Uso de “Software Espião” pela Abin é Defendido por Faltas de Leis

Uma controvérsia envolvendo a Agência Brasileira de Inteligência (Abin) veio à tona recentemente, destacando uma lacuna legal no uso do programa de monitoramento FirstMile. Parte dos servidores ativos da Abin defende uma interpretação que permitiria o uso legal do software, mesmo diante das alegações de uso ilegal em esquemas de espionagem política.
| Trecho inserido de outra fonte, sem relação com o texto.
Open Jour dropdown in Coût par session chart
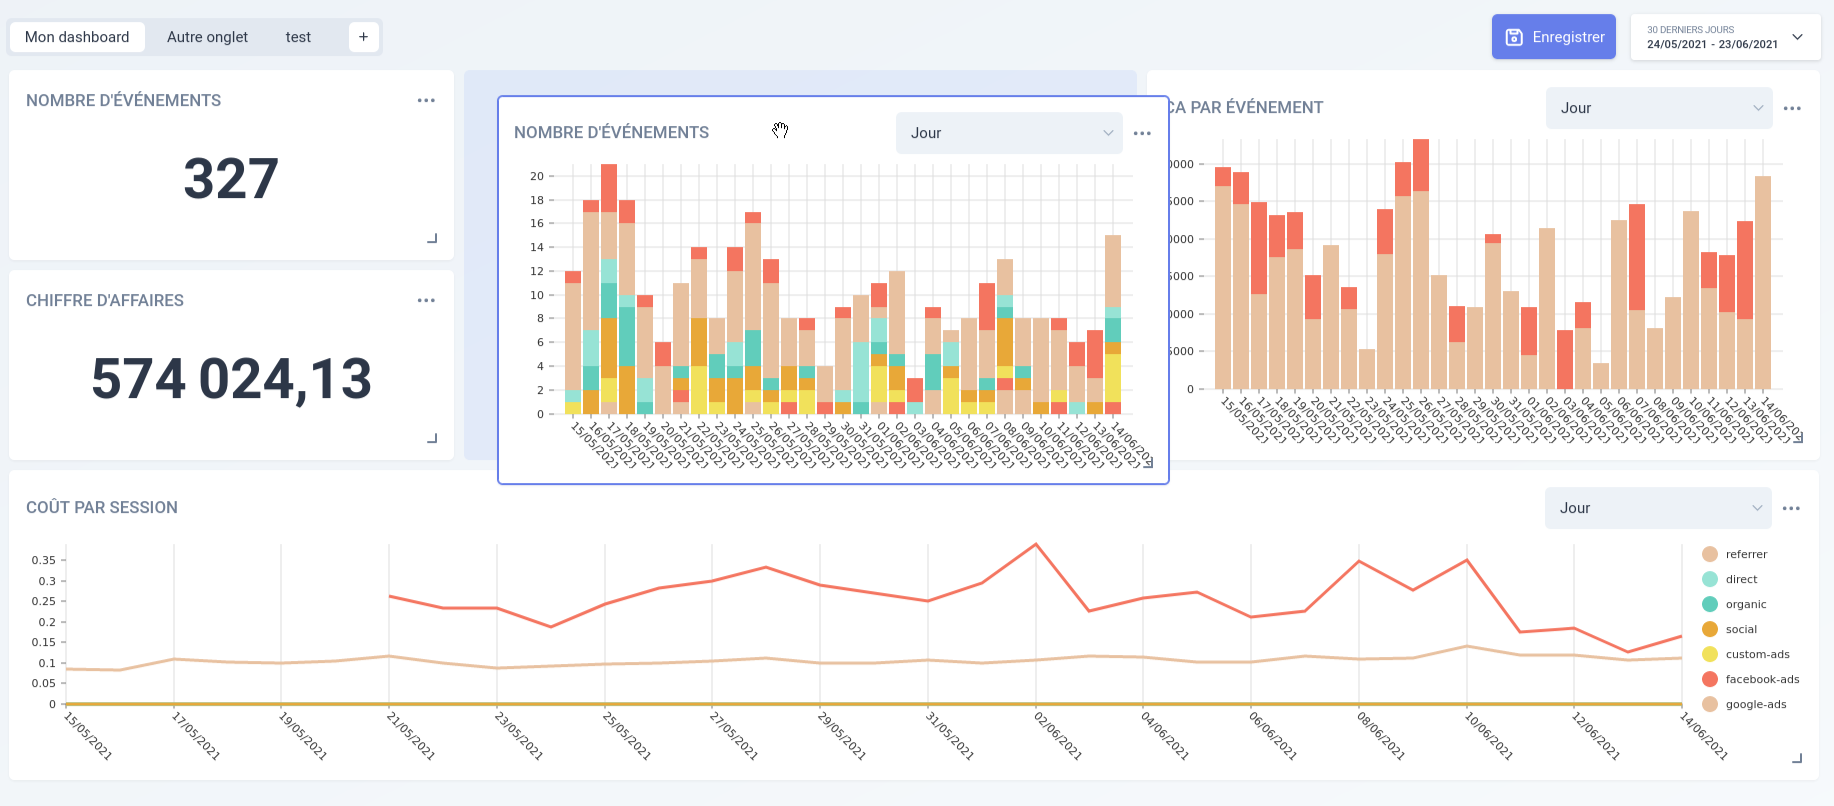Image resolution: width=1834 pixels, height=806 pixels. pyautogui.click(x=1658, y=508)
Investigações recentes da Polícia Federal (PF) levantaram suspeitas sobre o uso do FirstMile pela Abin entre os anos de 2019 e 2021, no contexto de alegadas atividades ilegais de espionagem contra adversários políticos do ex-presidente Jair Bolsonaro (PL).

Polêmica na Abin

A polêmica surge em meio à ausência de uma legislação específica que regulamente o uso de softwares de monitoramento, deixando uma brecha interpretativa sobre a legalidade de sua utilização.

Segundo parte dos servidores ativos da Abin, o uso do FirstMile estaria dentro da lei, desde que os números de celular inseridos no sistema fossem precedidos de protocolos da agência, como planos de operações e ordens de busca.

No entanto, uma análise mais detalhada sugere que as ilegalidades estariam relacionadas à conduta dos servidores e delegados que compunham a cúpula da Abin durante o governo Bolsonaro.

Segundo as investigações, esses agentes teriam realizado consultas no software sem seguir os protocolos estabelecidos, o que levanta questionamentos sobre a ética e a legalidade de suas ações.

Diante desse cenário, a falta de uma legislação específica que regulamente o uso de softwares de monitoramento deixa um vácuo jurídico que dificulta a definição clara dos limites legais para o emprego dessas ferramentas, ampliando o debate sobre a necessidade de uma regulamentação mais precisa.